=== INFORMATION GIVEN ===

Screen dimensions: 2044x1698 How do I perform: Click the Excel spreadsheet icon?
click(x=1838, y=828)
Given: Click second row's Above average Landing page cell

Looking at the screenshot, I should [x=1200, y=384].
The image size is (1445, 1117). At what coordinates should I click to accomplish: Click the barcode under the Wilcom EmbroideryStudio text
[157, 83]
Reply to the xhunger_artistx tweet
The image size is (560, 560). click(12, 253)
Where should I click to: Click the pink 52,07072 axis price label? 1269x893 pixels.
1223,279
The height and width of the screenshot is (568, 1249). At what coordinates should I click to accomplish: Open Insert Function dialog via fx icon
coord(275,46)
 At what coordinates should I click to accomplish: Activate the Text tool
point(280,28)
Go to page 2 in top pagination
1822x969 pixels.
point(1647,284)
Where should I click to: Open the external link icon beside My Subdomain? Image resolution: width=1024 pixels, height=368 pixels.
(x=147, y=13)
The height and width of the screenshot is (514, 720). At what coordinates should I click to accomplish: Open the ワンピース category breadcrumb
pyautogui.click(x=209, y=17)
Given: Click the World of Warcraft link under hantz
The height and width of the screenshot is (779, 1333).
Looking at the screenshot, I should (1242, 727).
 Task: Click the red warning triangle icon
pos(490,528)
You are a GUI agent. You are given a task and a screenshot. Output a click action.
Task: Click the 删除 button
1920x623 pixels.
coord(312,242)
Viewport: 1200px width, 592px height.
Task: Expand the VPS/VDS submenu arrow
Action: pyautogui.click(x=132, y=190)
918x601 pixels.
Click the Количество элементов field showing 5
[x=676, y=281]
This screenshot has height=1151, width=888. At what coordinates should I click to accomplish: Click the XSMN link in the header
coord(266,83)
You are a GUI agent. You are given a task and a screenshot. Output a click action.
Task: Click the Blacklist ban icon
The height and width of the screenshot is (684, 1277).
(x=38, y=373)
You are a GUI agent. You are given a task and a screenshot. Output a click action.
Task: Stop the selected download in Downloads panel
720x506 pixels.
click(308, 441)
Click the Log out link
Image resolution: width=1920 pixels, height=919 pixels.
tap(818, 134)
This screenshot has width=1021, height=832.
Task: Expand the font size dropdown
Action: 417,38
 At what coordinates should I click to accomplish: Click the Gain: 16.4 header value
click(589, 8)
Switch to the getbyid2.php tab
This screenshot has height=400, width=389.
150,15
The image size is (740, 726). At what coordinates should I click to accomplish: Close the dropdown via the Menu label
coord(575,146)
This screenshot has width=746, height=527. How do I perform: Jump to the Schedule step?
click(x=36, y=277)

=== REQUIREMENT ===
Copy every record above exactly as it appears.

=== ANSWER TO THIS PROBLEM ===
Screen dimensions: 2044x1698 How do I perform: Click the Excel spreadsheet icon?
click(x=1838, y=828)
Given: Click second row's Above average Landing page cell

Looking at the screenshot, I should [x=1200, y=384].
The image size is (1445, 1117). At what coordinates should I click to accomplish: Click the barcode under the Wilcom EmbroideryStudio text
[157, 83]
Reply to the xhunger_artistx tweet
The image size is (560, 560). click(12, 253)
Where should I click to: Click the pink 52,07072 axis price label? 1269x893 pixels.
1223,279
The height and width of the screenshot is (568, 1249). At what coordinates should I click to accomplish: Open Insert Function dialog via fx icon
coord(275,46)
 At what coordinates should I click to accomplish: Activate the Text tool
point(280,28)
Go to page 2 in top pagination
1822x969 pixels.
point(1647,284)
Where should I click to: Open the external link icon beside My Subdomain? Image resolution: width=1024 pixels, height=368 pixels.
(x=147, y=13)
The height and width of the screenshot is (514, 720). At what coordinates should I click to accomplish: Open the ワンピース category breadcrumb
pyautogui.click(x=209, y=17)
Given: Click the World of Warcraft link under hantz
The height and width of the screenshot is (779, 1333).
Looking at the screenshot, I should (1242, 727).
 Task: Click the red warning triangle icon
pos(490,528)
You are a GUI agent. You are given a task and a screenshot. Output a click action.
Task: Click the 删除 button
1920x623 pixels.
coord(312,242)
Viewport: 1200px width, 592px height.
Task: Expand the VPS/VDS submenu arrow
Action: pyautogui.click(x=132, y=190)
918x601 pixels.
Click the Количество элементов field showing 5
[x=676, y=281]
This screenshot has height=1151, width=888. At what coordinates should I click to accomplish: Click the XSMN link in the header
coord(266,83)
You are a GUI agent. You are given a task and a screenshot. Output a click action.
Task: Click the Blacklist ban icon
The height and width of the screenshot is (684, 1277).
(x=38, y=373)
You are a GUI agent. You are given a task and a screenshot. Output a click action.
Task: Stop the selected download in Downloads panel
720x506 pixels.
click(308, 441)
Click the Log out link
Image resolution: width=1920 pixels, height=919 pixels.
tap(818, 134)
This screenshot has width=1021, height=832.
Task: Expand the font size dropdown
Action: 417,38
 At what coordinates should I click to accomplish: Click the Gain: 16.4 header value
click(589, 8)
Switch to the getbyid2.php tab
This screenshot has height=400, width=389.
150,15
The image size is (740, 726). At what coordinates should I click to accomplish: Close the dropdown via the Menu label
coord(575,146)
This screenshot has width=746, height=527. How do I perform: Jump to the Schedule step?
click(x=36, y=277)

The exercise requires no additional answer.